--- Dataset extract ---
Segment Open
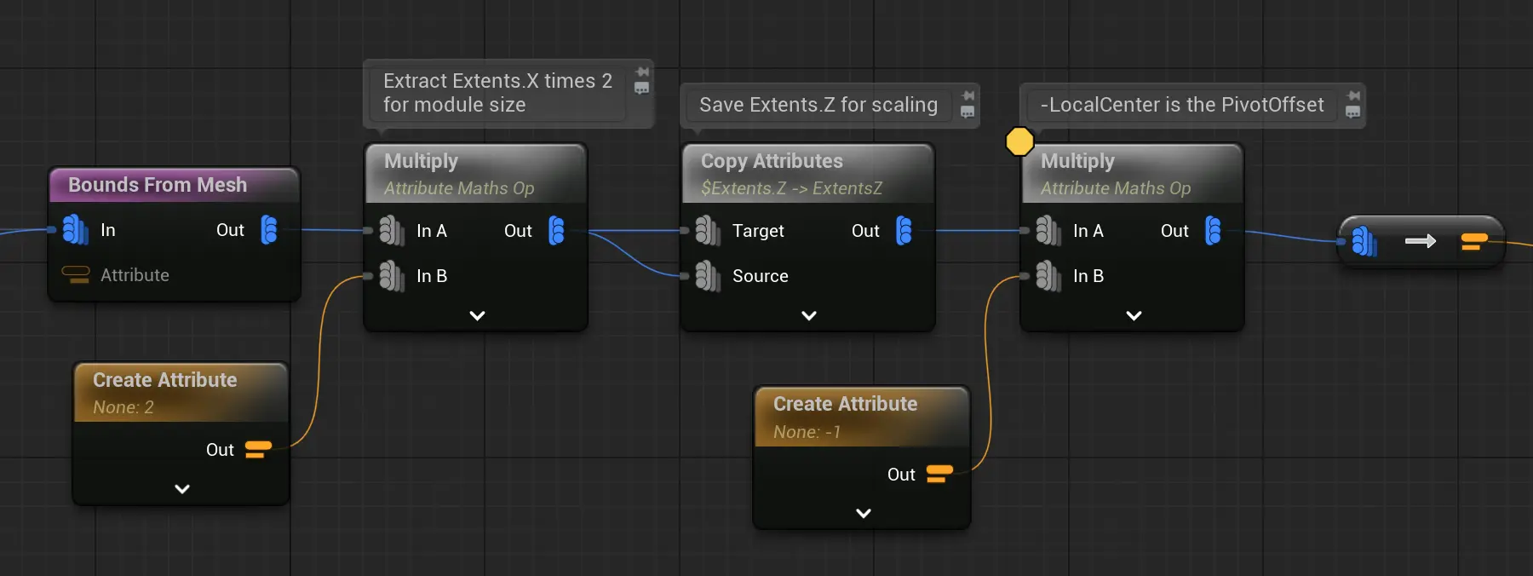Image resolution: width=1533 pixels, height=576 pixels.
Task: Expand the Create Attribute None: -1 node
Action: [863, 513]
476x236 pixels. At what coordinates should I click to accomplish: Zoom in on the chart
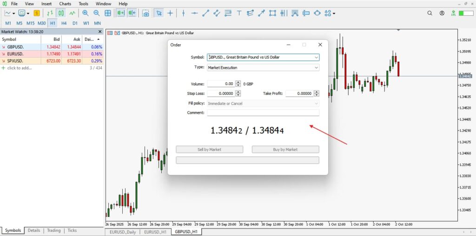[x=86, y=13]
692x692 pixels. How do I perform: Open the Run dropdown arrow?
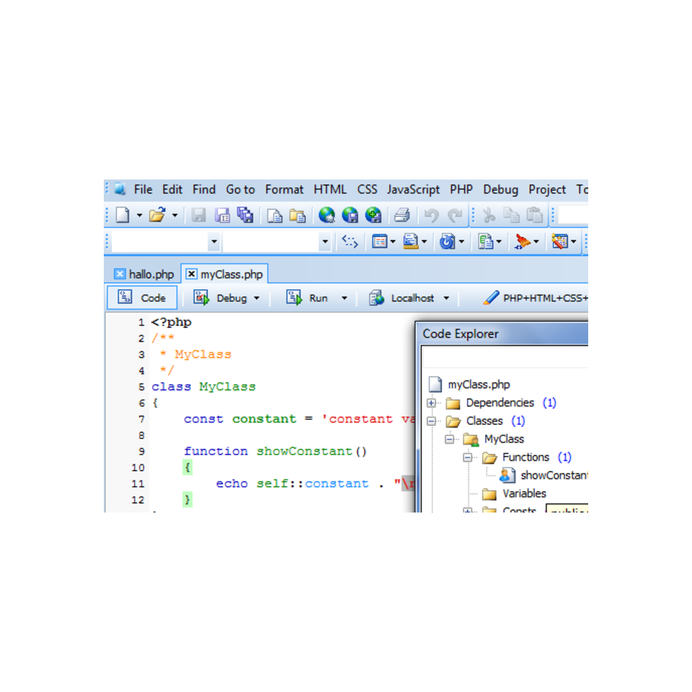click(x=344, y=298)
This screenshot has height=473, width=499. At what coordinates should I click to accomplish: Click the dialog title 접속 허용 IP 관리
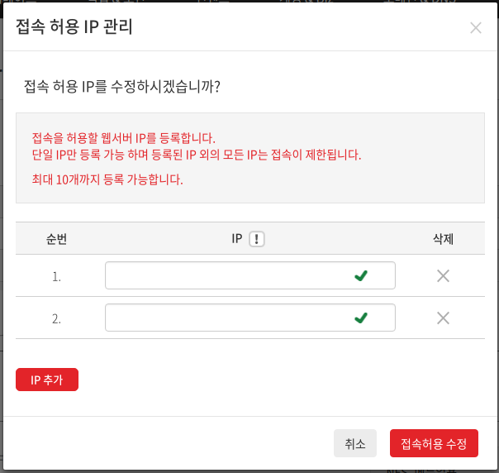(74, 26)
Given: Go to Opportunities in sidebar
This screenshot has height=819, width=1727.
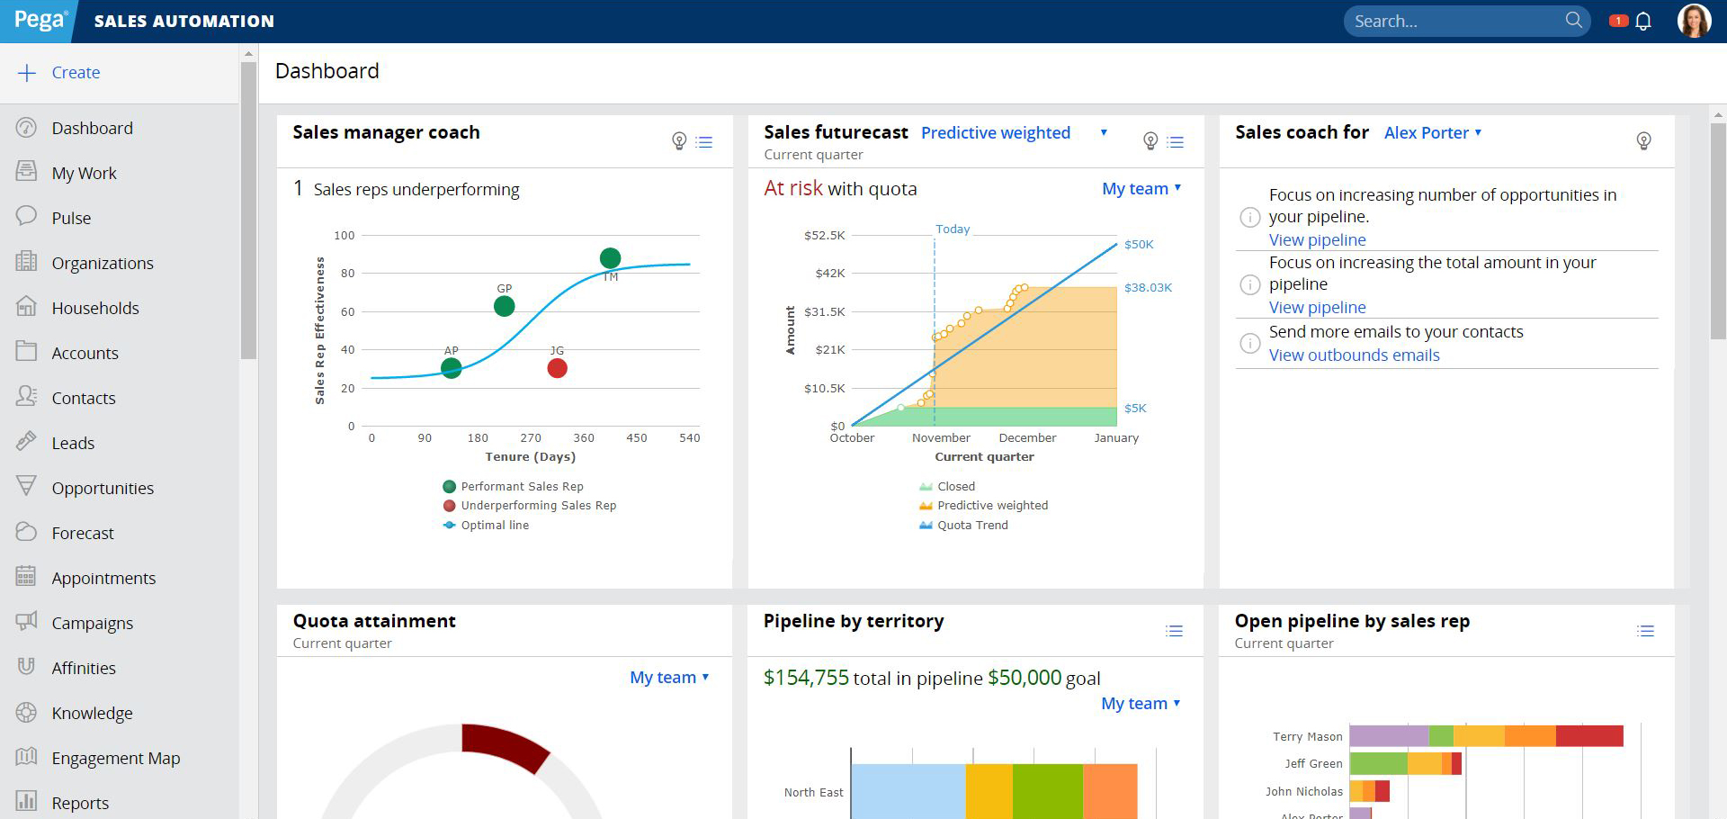Looking at the screenshot, I should click(103, 489).
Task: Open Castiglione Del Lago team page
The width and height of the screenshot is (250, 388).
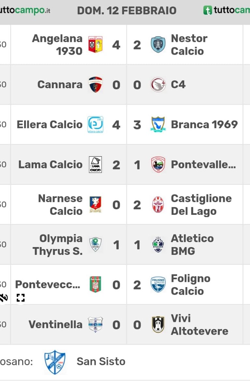Action: click(201, 205)
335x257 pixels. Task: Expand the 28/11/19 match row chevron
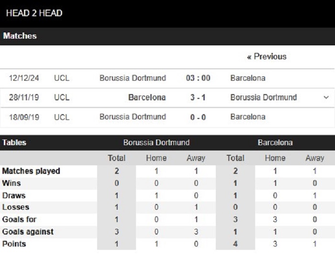click(326, 97)

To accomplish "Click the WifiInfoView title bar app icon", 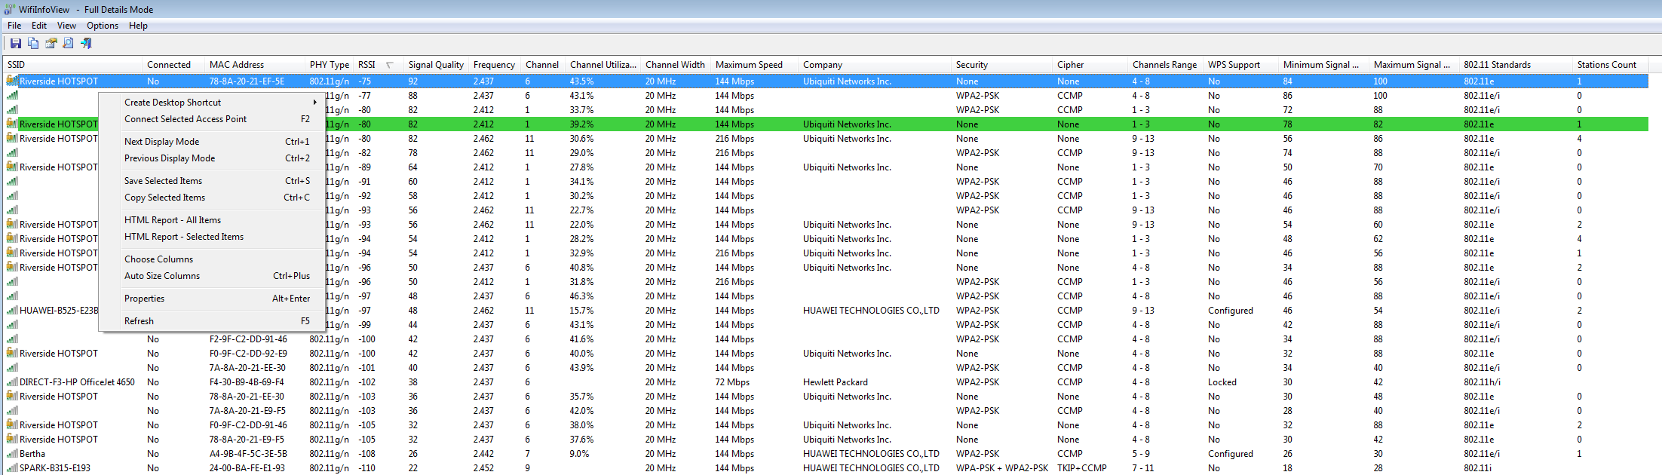I will coord(9,9).
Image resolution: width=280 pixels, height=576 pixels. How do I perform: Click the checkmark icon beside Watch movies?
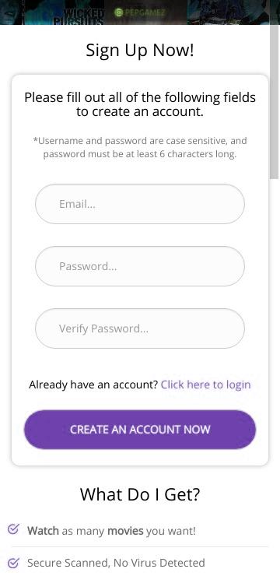(x=13, y=529)
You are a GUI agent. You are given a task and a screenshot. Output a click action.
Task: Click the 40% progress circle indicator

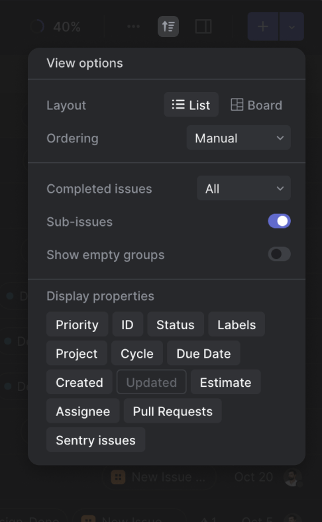tap(37, 26)
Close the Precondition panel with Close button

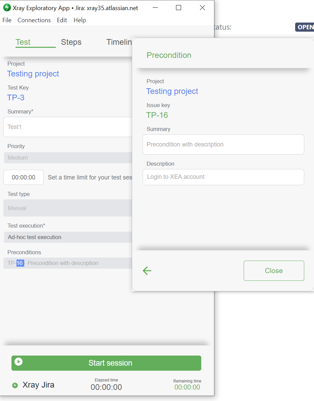(274, 271)
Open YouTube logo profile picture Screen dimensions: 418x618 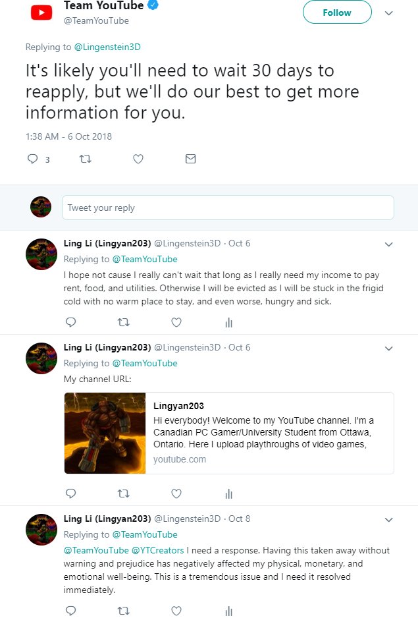click(41, 13)
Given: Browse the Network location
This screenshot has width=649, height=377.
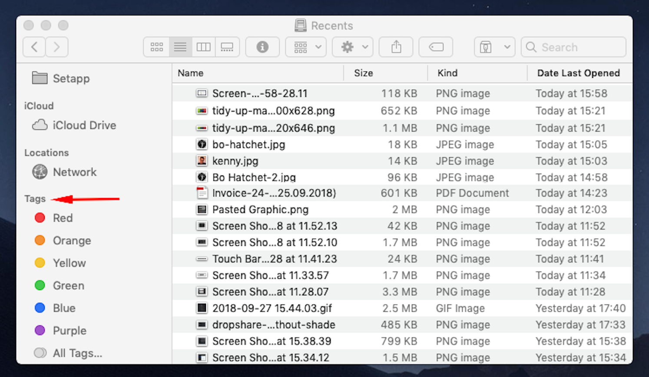Looking at the screenshot, I should coord(74,172).
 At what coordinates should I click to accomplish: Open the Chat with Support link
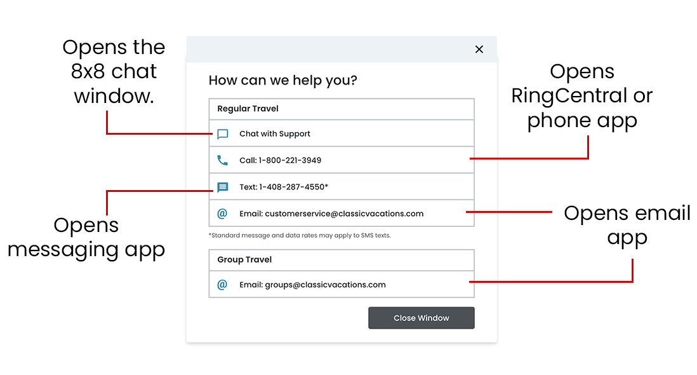[x=275, y=134]
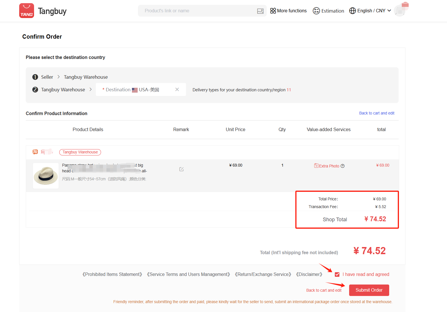Screen dimensions: 447x312
Task: Open the More functions grid icon
Action: tap(273, 11)
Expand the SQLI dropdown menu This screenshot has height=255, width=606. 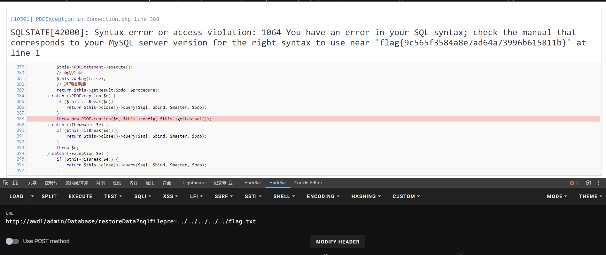pyautogui.click(x=143, y=196)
Segment Closed
--- What to produce ---
Copy exactly the material above from the line with "476x236 pixels. At" to the line with "Task: Open Castiglione Del Lago team page", ends included, and nothing else. Leave out any picture.

--- Exercise solution ---
476x236 pixels. At what coordinates should I click to accomplish: Zoom in on the chart
[x=86, y=13]
692x692 pixels. How do I perform: Open the Run dropdown arrow?
click(x=344, y=298)
This screenshot has height=473, width=499. At what coordinates should I click to accomplish: Click the dialog title 접속 허용 IP 관리
(74, 26)
Given: Go to Opportunities in sidebar
This screenshot has height=819, width=1727.
Looking at the screenshot, I should click(103, 489).
Task: Open Castiglione Del Lago team page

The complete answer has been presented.